■ Quoted passage:
◇ ◇ ◇ ◇

Balancer Labs developers have launched the third version of liquidity pools in the protocol. Stable pools are created for assets that are traded at the same price and will allow lower fees for users.
According to the Balancer developers’ Medium article, a third type of liquidity pools will be launched in the protocol – stable pools. With the recent launch of Element.fi pools, stable pools make Balancer the first automated market maker with three different pool types: weighted, elemental and stable. The developers write:
“Stable pools are designed specifically for assets that trade at a similar price, which significantly increases the capital efficiency for similar swaps. Traders will have access to tighter spreads and less slippage, while liquidity providers will enjoy competitive returns with very low volatile losses. ”

◇ ◇ ◇ ◇

■ Extracted material:
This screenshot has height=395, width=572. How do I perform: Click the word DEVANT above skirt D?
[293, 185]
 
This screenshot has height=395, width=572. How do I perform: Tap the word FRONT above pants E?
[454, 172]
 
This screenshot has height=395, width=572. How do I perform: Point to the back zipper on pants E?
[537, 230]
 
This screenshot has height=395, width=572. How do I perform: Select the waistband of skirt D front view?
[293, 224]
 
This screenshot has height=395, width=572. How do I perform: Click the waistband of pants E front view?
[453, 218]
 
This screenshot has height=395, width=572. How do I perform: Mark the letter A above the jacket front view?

◇ ◇ ◇ ◇

■ Your task:
Continue the news report on Balancer's new stable pools from its final quoted sentence. This listing comes from a separate source unrelated to the text above.

■ Answer space:
According to the statement, the key advantage over other AMMs is that Balancer’s stable pools connect to the same protocol as weighted pools. All tokens are in one storage, which makes trading much more efficient. In Balancer, a trader can make trades going through both pools at the same time, with very little increase in gas costs compared to, for example, trades going through Curve or Uniswap.
Recall that in May, the Balancer Labs developers released the second version of the Balancer decentralized financing protocol. To reduce transaction fees in Ethereum, Balancer pools are managed from a single repository. In April, Balancer Labs launched a campaign to find bugs in the second version of the protocol. Hackers were offered up to 1,000 ETH or $ 2 million for vulnerability reports.